場合によっては浸水で復旧活動が長期化することで、その後の事業継続に深刻な被害を招きかねないため、あらかじめ十分に対策しておかなければなりません。

浸水など水害の状況を把握できるハザードマップ

ハザードマップとは、過去に基づいた災害履歴に基づいて災害発生時の状況や範囲、安全な避難経路、避難場所を記載した地図のことで、自治体や国土交通省によって水害や土砂崩れなど災害の種類別に用意されています。

浸水など水害の場合は、浸水深(浸水発生時の水の深さ)や氾濫によって被害を受ける可能性が高い地域などを記載していますが、あくまでもハザードマップは過去の災害履歴に基づいた予測なので、場合によっては想定以上の被害が発生してしまうケースもあるのです。
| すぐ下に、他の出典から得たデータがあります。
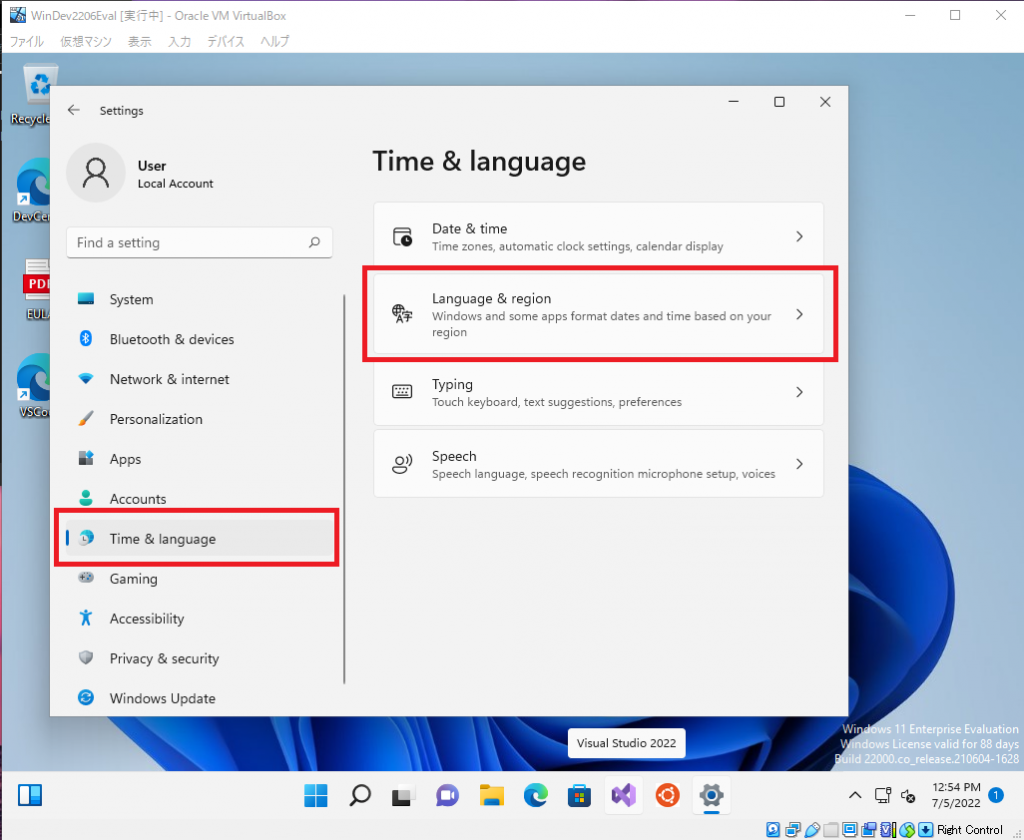Click the Speech microphone icon
Image resolution: width=1024 pixels, height=840 pixels.
pyautogui.click(x=403, y=463)

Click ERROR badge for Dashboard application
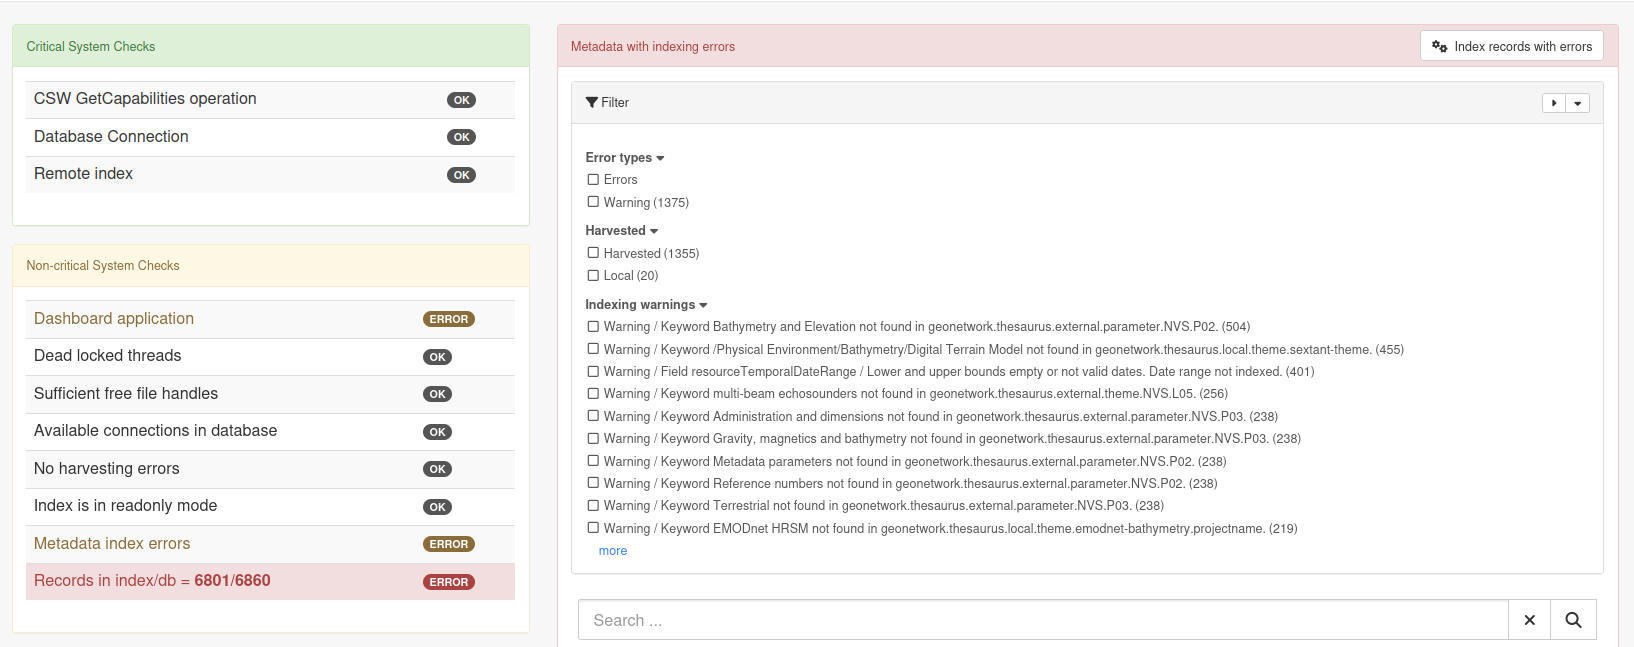tap(449, 319)
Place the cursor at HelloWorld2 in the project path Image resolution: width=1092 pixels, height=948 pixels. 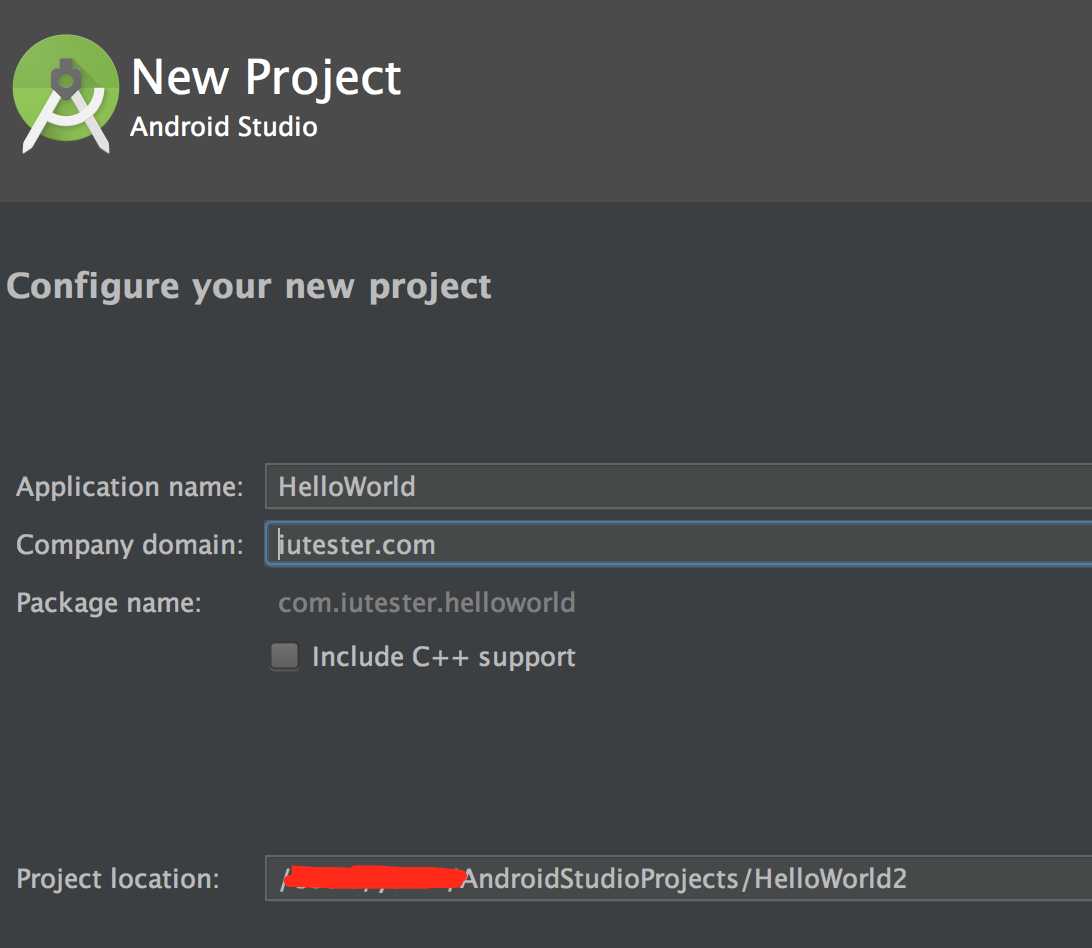point(830,879)
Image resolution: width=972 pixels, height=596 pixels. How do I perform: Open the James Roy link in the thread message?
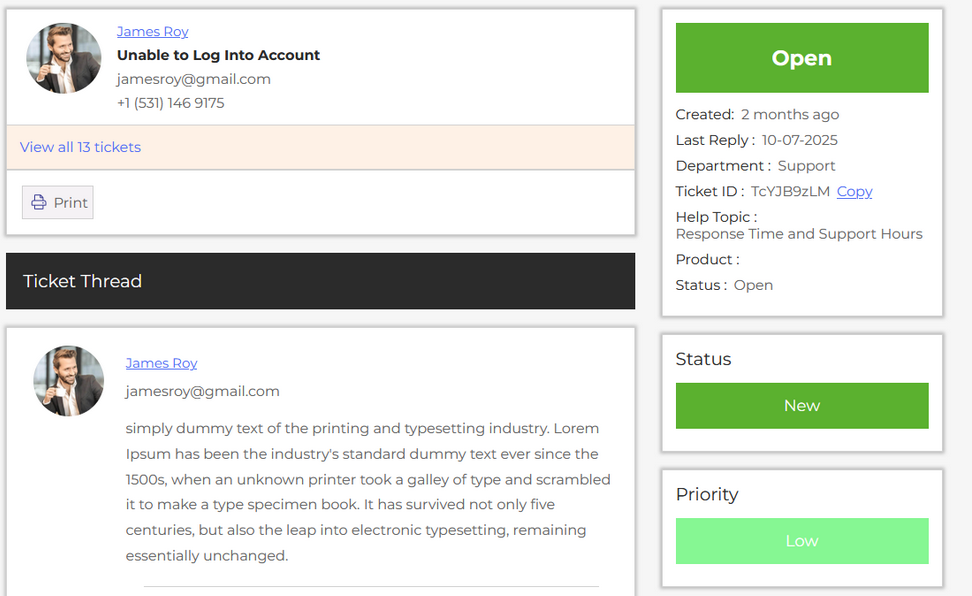pos(161,363)
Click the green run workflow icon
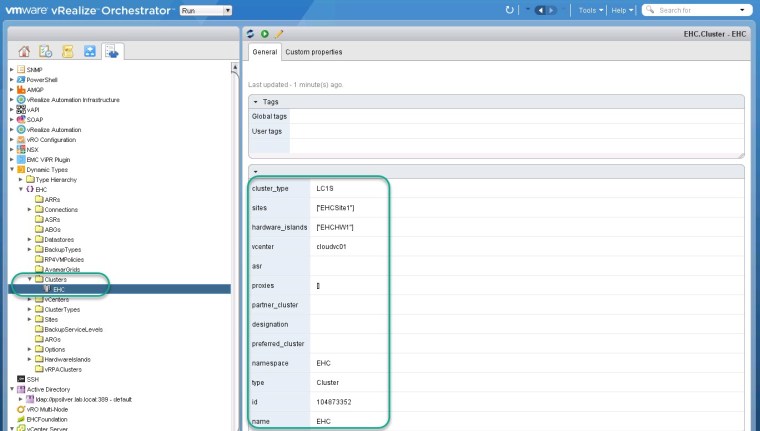The image size is (760, 431). click(262, 34)
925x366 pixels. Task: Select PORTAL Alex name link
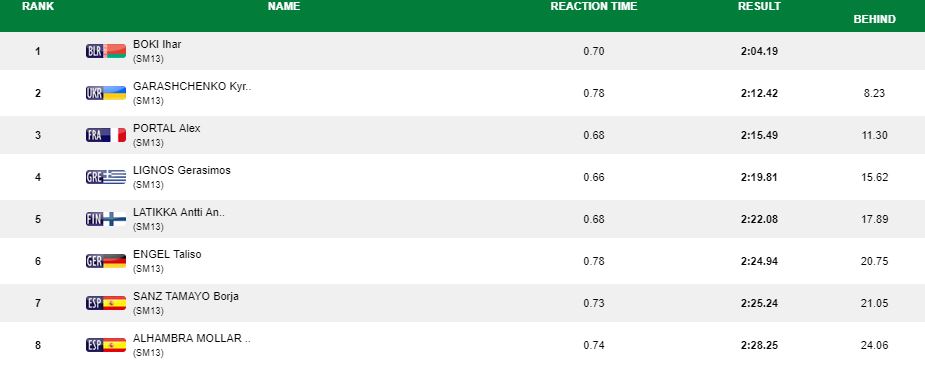point(167,128)
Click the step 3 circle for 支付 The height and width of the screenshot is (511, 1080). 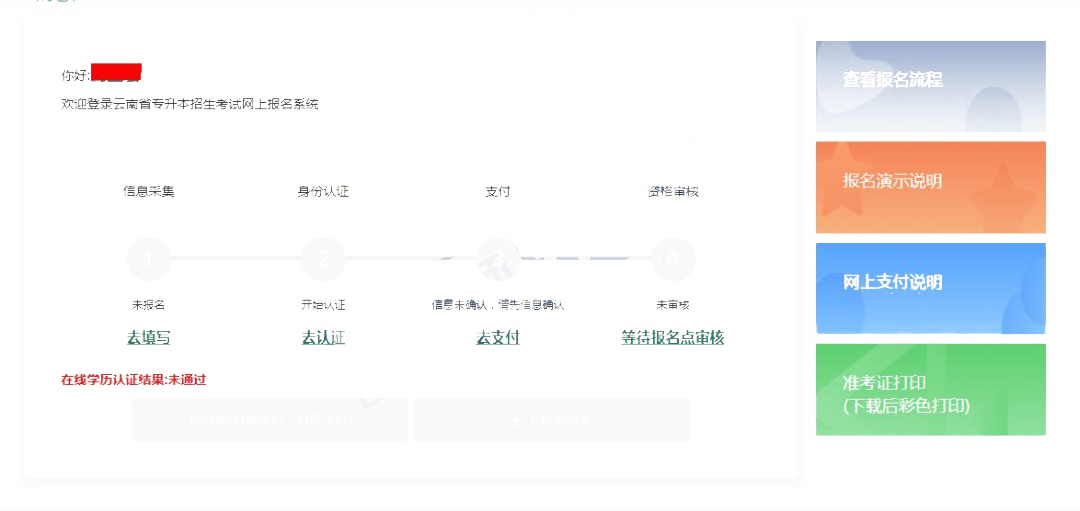pos(498,259)
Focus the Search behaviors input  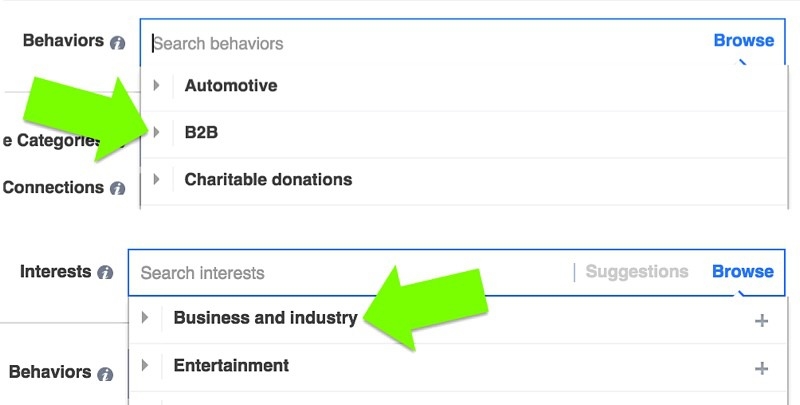[x=429, y=43]
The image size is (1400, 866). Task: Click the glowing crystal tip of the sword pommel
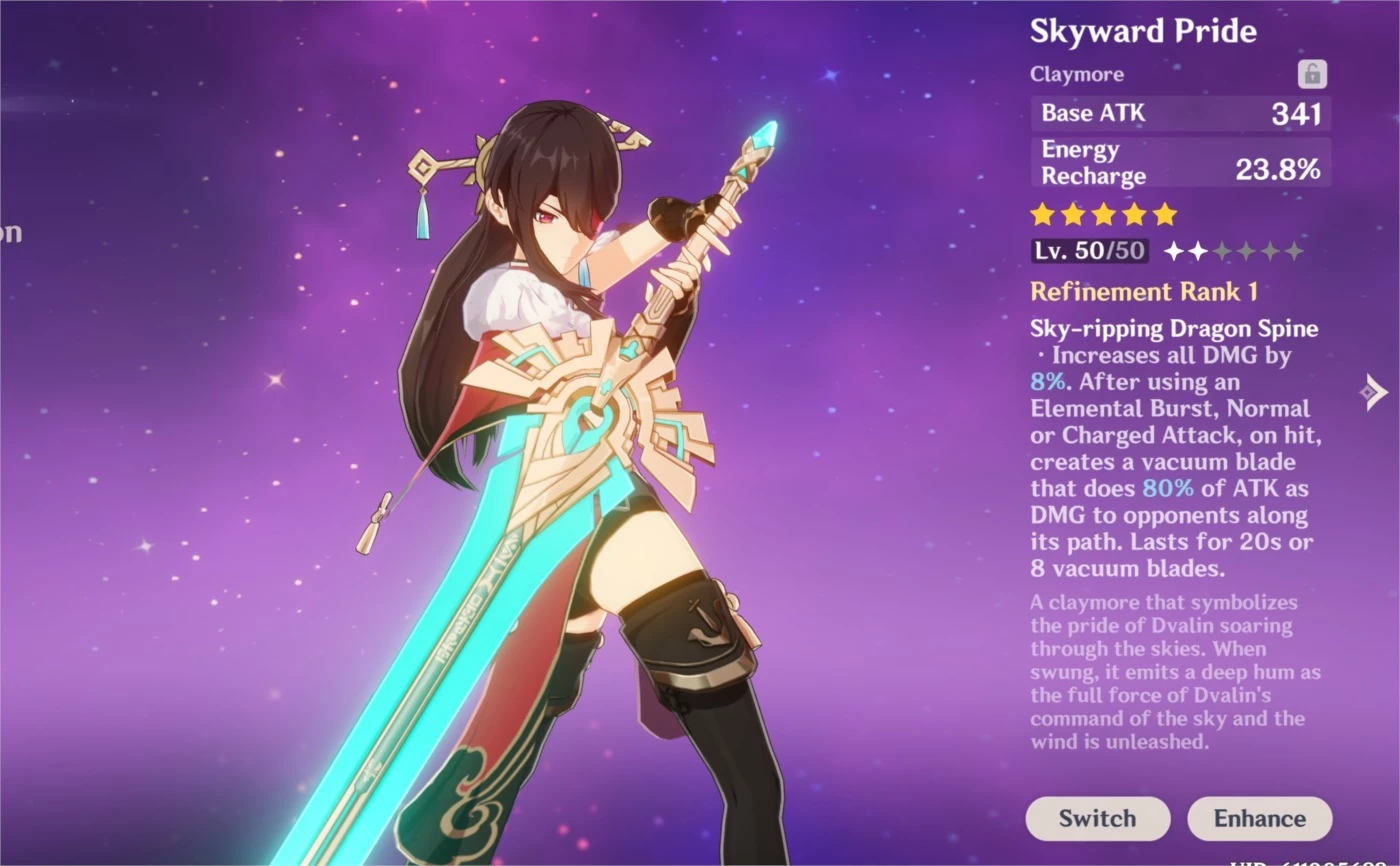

そのため、ハザードマップはあくまでも1つの目安として考えておくと良いでしょう。

詳しくハザードマップを知りたい方は、以下の記事を参考にしてください。

ハザードマップがリスクの特定で重要な理由とその基礎知識

浸水以外の主な水害

浸水以外にも注意するべき水害は多く、被害を軽減するためにあらかじめ対策しておく必要があります。

この章では、浸水以外の主な水害を説明していくので、ぜひ読み進めてください。

集中豪雨

集中豪雨とは、狭い範囲に短時間で大量の雨が降る災害のことであり、台風に伴って発生することが多く、土砂崩れや後述する氾濫、がけ崩れなどの深刻な被害をもたらすリスクがあります。

外水氾濫

外水氾濫とは、集中豪雨などによって河川の水が溢れたり、堤防が決壊したりすることで、市街地が水に浸かってしまう災害のことであり、浸水などの被害をもたらします。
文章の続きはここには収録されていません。